A Lonely Planet Surprise in India

A Lonely Planet Surprise in India

My stay in Rajasthan’s Royal City of Udaipur was intended to be a Lonely Planet special: accommodation, eating and sightseeing all planned out by an expert travel writer. But, as is relatively common knowledge, Lonely Planet mostly tends to be a collection of drab instructions written by someone whose idea of a shoestring budget is staying in a three-star hotel.

It will, however, at times, have its rewards.

I was travelling with my German friend Sophie. We’d spent the last two weeks winging it around Delhi and Uttar Pradesh, as Sophie’s trusty Lonely Planet didn’t cover those regions. Udaipur was kind of a last minute decision — we were just stopping over for the night on our way further south,  so figured we’d put the good book’s advice to use. Off we popped to its eating-out recommendation and, surprise surprise, it was shit.

Back at home, I consider myself quite an Indian cuisine connoisseur, and by this I mean instead of ordering a chicken korma and a butter chicken, I would order a chicken korma and a palak paneer. I suggested to Sophie that we order the latter of the two, but what was supposed to be a delicious blend of spinach, spices and posh cheese ended up looking and tasting like a blended soggy cardboard box and a bit of newborn baby poo (the green kind).

As the food took approximately seven years to reach our plates, we had already downed a few Kingfisher beers, and my tongue was ready and revved to slip. I slurred some sentences at the owner that went something like, “If you have so proudly placed a Lonely Planet recommended sticker on your front door, your service and, more importantly, the taste and appearance of your food should be better than this!

Phwoar… he was well pissed. We had a blockbuster yelling match that ended in us fleeing the restaurant. For safety, we decided to slide into what happened to be a small local art gallery.

Inside, Sophie and I gazed at the paintings. They were actually pretty rad. We chit-chatted about their radness, and in our Kingfisher beer states of mind, had a serious discussion about lashing out and paying to have one shipped home (a hobo can always dream).

The artist, Mr. A, noticed our enthusiasm and wandered over. He was a handsome man, about mid-thirties, who was donning a classic Indian mo. We got talking, and he eventually asked us to come upstairs.

Behind the gallery was a narrow hallway that led to an out-of-this-world blinging staircase — Bold and the Beautiful, eat your heart out. We hesitantly ascended, transfixed by the glitz and glamour. It opened up to a marble-floored room filled with an assortment of portraits, landscapes and a four-poster bed centrepiece. This bed was legit, like the ones you see in a Bollywood-eqsue A-grade porno.

**Problems to solve:**
A – Rewrite the paragraph of the Udaipur travel story that begins "I was travelling with my German friend Sophie" in two or three shorter sentences.
B – List every geographic place named in the Udaipur travel story.
C – In the Udaipur travel story, what brand of beer had the two travelers been drinking while they waited for their food?
The records that come after this have nothing to do with it.

**Dataset entries:**
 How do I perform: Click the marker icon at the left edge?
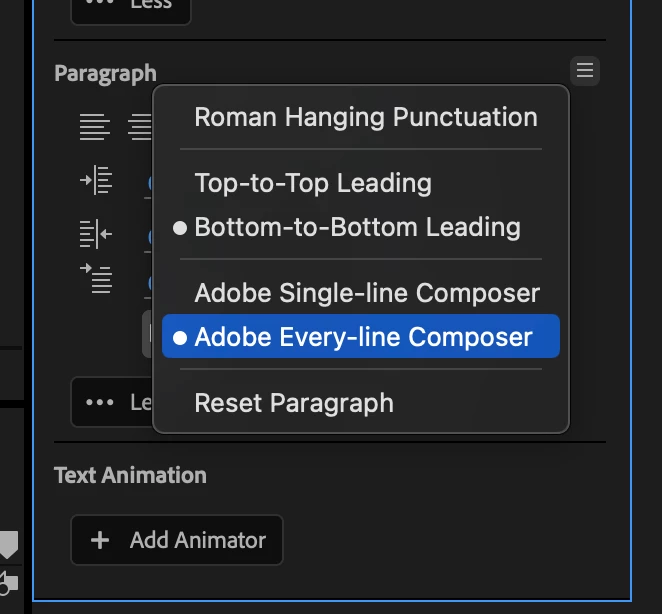click(8, 545)
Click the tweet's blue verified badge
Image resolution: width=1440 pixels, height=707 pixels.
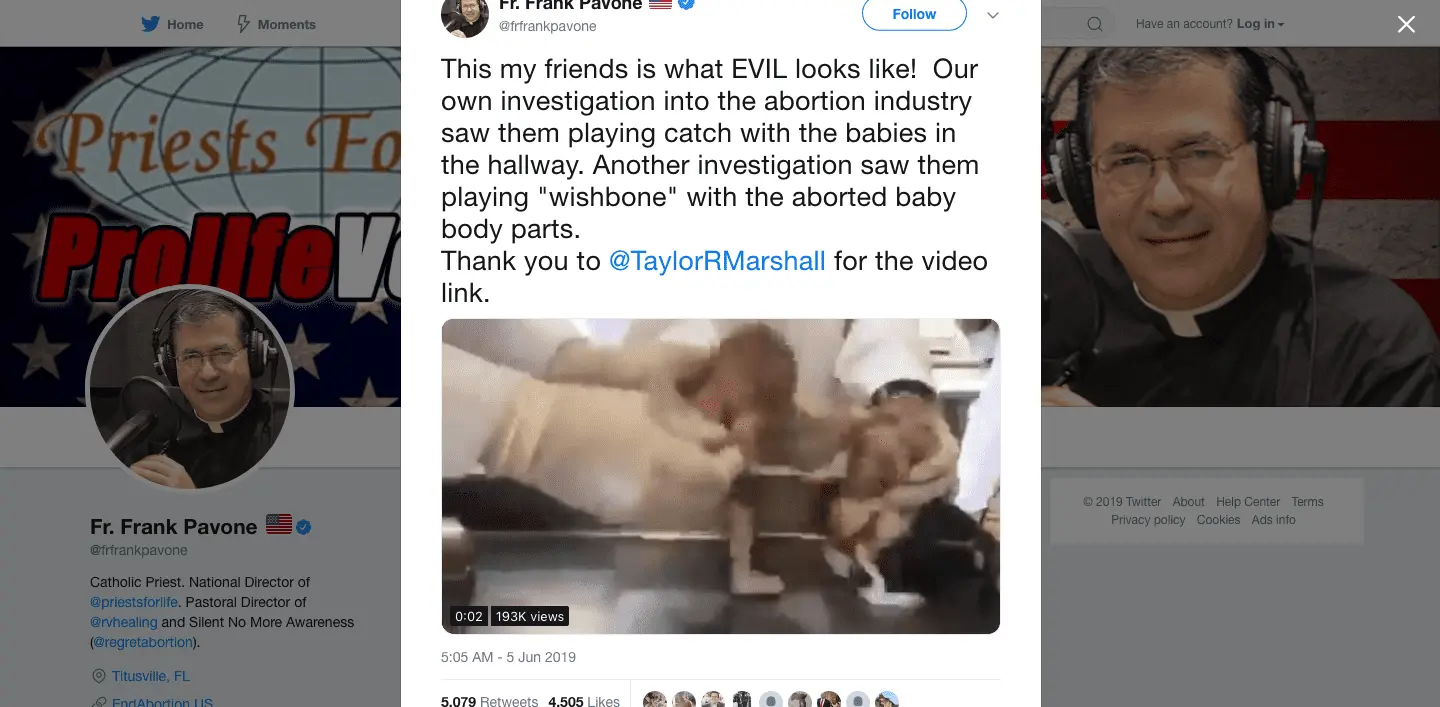click(686, 5)
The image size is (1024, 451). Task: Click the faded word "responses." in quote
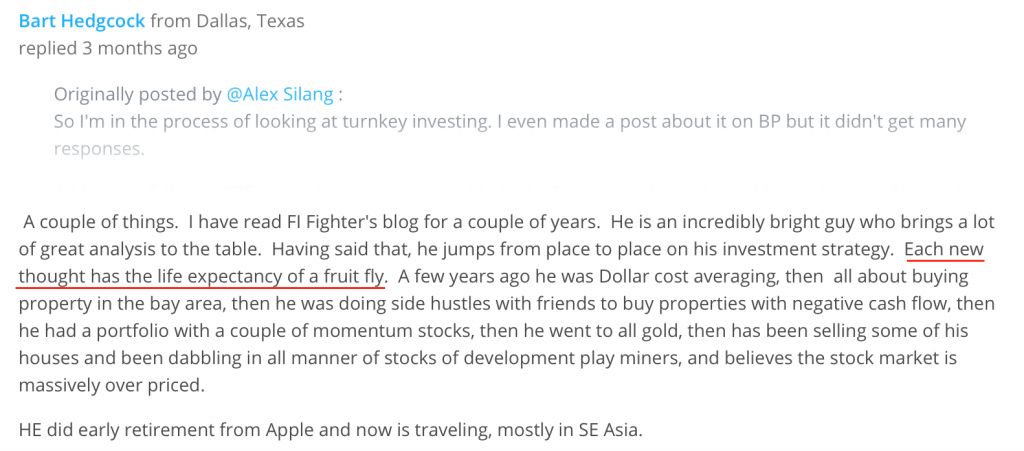coord(99,150)
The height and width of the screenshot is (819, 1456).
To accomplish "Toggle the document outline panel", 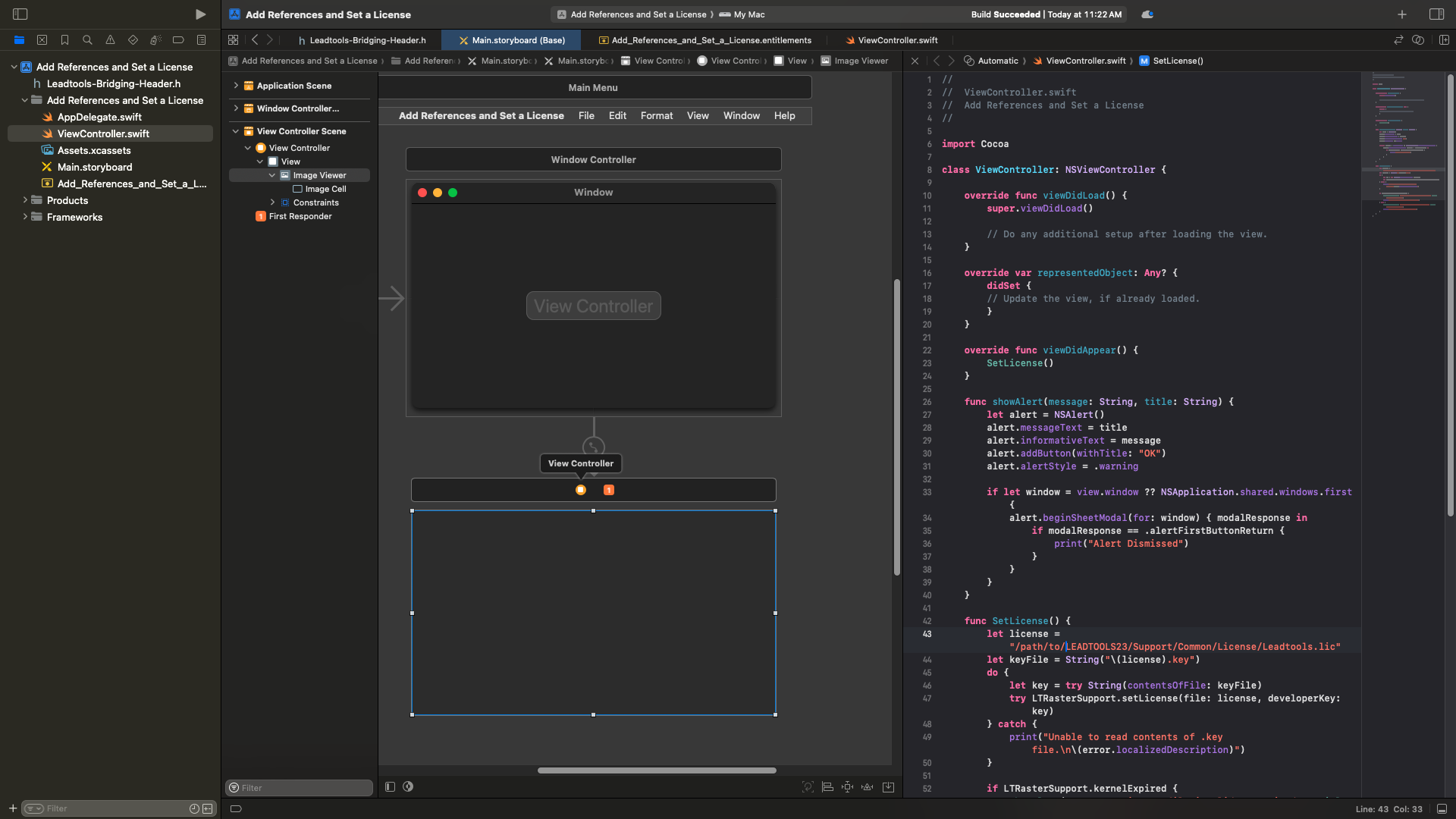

**Responses to the tasks:**
A – The narrator and German friend Sophie had spent two weeks improvising their way around Delhi and Uttar Pradesh, which Sophie's Lonely Planet didn't cover. Udaipur was a last-minute overnight stop on their way south, so they followed the guide's advice. Its recommended restaurant turned out to be bad.

B – India, Rajasthan, Udaipur, Delhi, Uttar Pradesh

C – Kingfisher.